How Disney’s Animal Kingdom Is Preparing The Animals For The Retheme Of Dinoland

How Disney’s Animal Kingdom Is Preparing The Animals For The Retheme Of Dinoland

Earlier this year at the D23 Expo, Disney Parks confirmed what had long been suspected, that the Dinoland U.S.A. area of Disney’s Animal Kingdom was in line for a significant retheming. While nothing specific was announced, though a couple of different possibilities were shown off, we know that Walt Disney Imagineering is hard at work on whatever the future holds for that area of the resort. But Imagineering isn’t the only division in action when new attractions are being planned at Animal Kingdom, as the team tasked with caring for the animals is also intimately involved in the process. 

I recently spoke with Dr. Scott Terrell (opens in new tab), Director of Animal and Science Operations for The Walt Disney Company. We talked about the complexities that came with caring for the park’s numerous animal species in a park that also had roller coasters and other loud attractions that could potentially bother the animals. I asked how those ideas were manifesting as part of the plans for the changes coming to Dinoland U.S.A., and while Terrell was careful not to talk specifics, he did explain that his team has been involved in the planning from the beginning. He said… 

I will very much avoid that topic, but anything that happens in this park, and [The Dinoland Plans] would be no exception, my animal and science team is involved from day one, with the Imagineers, with the entertainment team… We’re just automatically at the table. It’s not like I have to even ask, my partners reach out to me and say ‘Hey, we’re starting something new, can somebody from your team be there?’

Terrell said there is very much an “animals first” mentality when it comes to designing anything new at Walt Disney World, as his team is responsible for animals company wide, not simply those at DAK. By making sure that somebody from the animal and science team is involved from the beginning, it prevents the need to have to make any significant changes to plans for attractions or other entertainment by realizing too late that whatever is being designed might cause a problem for animals. 

One can imagine that if an attraction caused too much noise near a sensitive animal, it might throw things off, causing the animal’s health to decline. The last time Disney’s Animal Kingdom saw a major update, with the creation of Pandora - The World of Avatar, animals were temporarily relocated, not due to the attractions, but due to the vibrations caused by the construction. Terrell explained…

I actually have scientists on my team that study sound levels and light levels and even, when we were building Pandora The World of Avatar, we studied seismic activity during the construction and actually moved animals away from the construction for certain periods of time to make sure they were able to thrive through that period.

At this point not only do we not know what the future holds for Dinoland, we don't know when work on it will even begin. One Dinoland attraction is already gone, but there's no timetable for when the rest of the work might begin, nevermind be completed. 

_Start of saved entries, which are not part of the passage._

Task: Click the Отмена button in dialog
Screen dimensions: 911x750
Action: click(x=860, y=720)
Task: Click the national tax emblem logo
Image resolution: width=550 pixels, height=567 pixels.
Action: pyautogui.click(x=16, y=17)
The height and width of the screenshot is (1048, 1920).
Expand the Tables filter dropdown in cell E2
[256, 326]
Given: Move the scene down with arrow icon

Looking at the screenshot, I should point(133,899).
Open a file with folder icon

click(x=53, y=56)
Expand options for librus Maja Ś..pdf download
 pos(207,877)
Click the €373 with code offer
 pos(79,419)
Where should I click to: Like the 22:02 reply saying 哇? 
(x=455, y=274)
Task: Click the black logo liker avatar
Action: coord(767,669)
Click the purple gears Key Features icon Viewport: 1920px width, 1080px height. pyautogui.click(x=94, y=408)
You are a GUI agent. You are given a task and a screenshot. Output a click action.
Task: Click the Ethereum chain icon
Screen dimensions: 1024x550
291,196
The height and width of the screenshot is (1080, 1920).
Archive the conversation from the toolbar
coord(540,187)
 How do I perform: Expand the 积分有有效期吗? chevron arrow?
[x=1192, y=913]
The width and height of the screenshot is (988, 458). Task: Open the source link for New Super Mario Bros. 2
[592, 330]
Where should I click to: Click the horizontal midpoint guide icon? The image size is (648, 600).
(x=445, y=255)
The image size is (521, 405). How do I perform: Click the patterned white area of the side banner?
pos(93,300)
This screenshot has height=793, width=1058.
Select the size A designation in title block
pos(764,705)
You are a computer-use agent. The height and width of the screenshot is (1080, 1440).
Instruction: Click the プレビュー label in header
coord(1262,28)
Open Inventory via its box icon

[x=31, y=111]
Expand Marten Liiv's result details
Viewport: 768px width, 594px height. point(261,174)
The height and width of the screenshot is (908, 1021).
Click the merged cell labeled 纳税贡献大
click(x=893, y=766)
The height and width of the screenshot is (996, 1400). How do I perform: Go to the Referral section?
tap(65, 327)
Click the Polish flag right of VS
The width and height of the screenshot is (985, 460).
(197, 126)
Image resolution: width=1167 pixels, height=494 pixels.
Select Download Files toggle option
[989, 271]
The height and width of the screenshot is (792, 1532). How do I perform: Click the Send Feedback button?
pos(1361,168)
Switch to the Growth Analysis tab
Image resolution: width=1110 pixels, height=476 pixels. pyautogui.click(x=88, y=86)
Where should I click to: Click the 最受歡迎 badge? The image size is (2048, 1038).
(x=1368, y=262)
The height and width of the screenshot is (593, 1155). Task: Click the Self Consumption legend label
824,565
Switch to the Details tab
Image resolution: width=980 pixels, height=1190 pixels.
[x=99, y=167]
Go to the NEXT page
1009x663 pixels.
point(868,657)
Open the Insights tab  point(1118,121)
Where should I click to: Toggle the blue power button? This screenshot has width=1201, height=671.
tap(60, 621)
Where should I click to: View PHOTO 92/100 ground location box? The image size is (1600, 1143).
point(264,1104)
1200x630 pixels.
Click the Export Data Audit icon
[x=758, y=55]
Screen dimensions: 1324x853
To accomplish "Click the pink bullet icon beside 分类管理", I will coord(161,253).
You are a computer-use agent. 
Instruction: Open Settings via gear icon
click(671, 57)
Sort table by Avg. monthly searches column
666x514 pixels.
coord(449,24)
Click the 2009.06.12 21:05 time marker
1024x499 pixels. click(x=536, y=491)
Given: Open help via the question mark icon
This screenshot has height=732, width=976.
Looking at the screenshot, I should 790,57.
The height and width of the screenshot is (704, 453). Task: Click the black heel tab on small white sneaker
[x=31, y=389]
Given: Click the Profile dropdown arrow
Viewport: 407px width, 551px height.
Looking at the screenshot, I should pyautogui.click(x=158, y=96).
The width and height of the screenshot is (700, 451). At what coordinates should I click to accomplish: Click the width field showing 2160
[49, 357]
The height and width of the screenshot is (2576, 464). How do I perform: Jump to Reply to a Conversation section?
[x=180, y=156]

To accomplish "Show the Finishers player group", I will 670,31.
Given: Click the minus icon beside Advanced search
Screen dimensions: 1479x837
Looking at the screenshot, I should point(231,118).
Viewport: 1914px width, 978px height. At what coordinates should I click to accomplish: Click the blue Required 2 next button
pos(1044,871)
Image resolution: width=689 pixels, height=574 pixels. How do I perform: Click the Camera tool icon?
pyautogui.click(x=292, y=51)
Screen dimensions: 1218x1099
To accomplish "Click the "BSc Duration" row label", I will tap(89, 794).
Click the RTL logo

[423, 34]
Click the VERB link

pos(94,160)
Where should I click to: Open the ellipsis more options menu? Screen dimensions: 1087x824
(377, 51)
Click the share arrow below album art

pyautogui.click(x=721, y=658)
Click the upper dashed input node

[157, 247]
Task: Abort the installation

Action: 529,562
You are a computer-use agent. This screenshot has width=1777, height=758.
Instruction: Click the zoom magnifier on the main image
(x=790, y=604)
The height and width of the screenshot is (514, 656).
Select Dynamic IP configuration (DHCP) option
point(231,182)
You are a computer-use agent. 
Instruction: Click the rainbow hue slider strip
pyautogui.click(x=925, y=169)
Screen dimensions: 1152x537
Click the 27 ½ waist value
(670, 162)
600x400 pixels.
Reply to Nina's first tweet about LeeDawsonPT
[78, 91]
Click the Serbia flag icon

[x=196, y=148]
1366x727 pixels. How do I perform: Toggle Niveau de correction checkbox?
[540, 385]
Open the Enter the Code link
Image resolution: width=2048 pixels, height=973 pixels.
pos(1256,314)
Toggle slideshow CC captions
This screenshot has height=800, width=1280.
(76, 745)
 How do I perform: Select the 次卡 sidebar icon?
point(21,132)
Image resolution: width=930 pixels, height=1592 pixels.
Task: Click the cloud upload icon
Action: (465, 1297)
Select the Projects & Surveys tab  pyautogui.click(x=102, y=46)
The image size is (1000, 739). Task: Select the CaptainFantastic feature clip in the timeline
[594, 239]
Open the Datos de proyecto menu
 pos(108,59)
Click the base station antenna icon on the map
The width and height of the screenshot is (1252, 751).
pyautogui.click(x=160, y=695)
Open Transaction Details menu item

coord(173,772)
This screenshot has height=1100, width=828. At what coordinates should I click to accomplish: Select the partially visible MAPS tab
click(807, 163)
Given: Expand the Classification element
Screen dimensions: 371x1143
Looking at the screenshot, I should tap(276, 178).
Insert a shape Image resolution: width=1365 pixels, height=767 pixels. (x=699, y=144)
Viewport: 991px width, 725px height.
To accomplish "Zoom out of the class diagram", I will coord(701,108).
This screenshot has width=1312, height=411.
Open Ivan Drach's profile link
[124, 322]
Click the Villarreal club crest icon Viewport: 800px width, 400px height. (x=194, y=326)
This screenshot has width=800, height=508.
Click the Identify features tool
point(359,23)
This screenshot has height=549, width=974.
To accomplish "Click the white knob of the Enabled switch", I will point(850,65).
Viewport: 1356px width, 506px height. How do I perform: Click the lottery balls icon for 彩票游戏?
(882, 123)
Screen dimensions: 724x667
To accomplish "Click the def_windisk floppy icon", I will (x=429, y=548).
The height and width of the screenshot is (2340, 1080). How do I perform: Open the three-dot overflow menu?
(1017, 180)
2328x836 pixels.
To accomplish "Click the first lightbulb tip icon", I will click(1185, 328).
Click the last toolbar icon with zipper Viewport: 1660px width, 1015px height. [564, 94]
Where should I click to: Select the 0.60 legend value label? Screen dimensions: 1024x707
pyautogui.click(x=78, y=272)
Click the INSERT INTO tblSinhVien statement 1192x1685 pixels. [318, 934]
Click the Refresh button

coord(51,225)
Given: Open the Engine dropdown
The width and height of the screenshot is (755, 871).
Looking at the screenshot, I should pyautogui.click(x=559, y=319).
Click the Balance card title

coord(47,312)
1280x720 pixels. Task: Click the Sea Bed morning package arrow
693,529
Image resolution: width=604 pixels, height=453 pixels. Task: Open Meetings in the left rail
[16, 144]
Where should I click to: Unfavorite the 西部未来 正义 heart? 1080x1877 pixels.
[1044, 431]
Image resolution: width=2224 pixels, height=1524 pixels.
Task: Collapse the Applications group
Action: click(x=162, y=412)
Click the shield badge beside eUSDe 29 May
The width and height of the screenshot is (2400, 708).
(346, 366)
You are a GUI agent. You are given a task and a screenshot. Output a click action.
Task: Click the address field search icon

Disney Parks' D23 Expo panel included an unusual "Blue Sky" discussion, where we saw that Walt Disney Imagineering was considering multiple concepts, including a Zootopia themed land, likely similar to the one currently going into Shanghai Disneyland, or possibly one geared toward Moana.  Although Moana is already the subject of a currently under construction Epcot attraction.  

One can certainly imagine construction in the Dinoland area causing similar problems for animals as what they experienced during Pandora's build out, so when that work begins, we might see more of Animal Kingdom disrupted. But if that happens, it’s being done for the health of the animals.